■ **Your assignment**: Lines outside the range are not wanted. Give again exactly the lines between the line holding "Task: Click the Submissions sidebar icon" and the line holding "This screenshot has width=468, height=266.", inclusive, from the listing below.

■ **Exercise data**:
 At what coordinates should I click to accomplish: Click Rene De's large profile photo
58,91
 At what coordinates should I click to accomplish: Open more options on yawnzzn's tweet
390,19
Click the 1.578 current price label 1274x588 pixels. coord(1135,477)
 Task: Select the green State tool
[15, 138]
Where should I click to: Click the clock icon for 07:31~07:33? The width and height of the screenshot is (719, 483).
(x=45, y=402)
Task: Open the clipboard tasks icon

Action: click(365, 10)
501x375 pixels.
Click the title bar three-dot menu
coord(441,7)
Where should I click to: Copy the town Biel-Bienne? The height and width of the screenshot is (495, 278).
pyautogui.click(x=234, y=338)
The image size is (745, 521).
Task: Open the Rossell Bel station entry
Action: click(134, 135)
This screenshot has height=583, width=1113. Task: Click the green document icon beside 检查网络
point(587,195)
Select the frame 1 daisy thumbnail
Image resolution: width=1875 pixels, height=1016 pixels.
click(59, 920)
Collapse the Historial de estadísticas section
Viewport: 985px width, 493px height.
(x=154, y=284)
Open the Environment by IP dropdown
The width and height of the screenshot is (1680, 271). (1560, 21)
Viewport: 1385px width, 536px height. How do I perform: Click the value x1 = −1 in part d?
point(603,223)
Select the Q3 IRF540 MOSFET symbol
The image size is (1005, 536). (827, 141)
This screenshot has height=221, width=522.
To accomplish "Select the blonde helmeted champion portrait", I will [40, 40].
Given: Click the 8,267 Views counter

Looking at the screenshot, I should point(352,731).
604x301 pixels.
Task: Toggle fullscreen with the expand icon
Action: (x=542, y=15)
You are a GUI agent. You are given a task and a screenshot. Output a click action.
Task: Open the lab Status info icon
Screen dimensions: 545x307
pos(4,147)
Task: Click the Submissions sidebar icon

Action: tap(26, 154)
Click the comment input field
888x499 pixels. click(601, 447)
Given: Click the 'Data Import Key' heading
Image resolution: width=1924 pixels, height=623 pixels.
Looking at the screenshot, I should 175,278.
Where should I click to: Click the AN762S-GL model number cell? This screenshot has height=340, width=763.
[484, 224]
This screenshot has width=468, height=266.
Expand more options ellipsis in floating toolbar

■ **Exercise output**:
Task: Click the Submissions sidebar icon

Action: tap(26, 154)
Click the comment input field
888x499 pixels. click(601, 447)
Given: Click the 'Data Import Key' heading
Image resolution: width=1924 pixels, height=623 pixels.
Looking at the screenshot, I should 175,278.
Where should I click to: Click the AN762S-GL model number cell? This screenshot has height=340, width=763.
[484, 224]
This screenshot has width=468, height=266.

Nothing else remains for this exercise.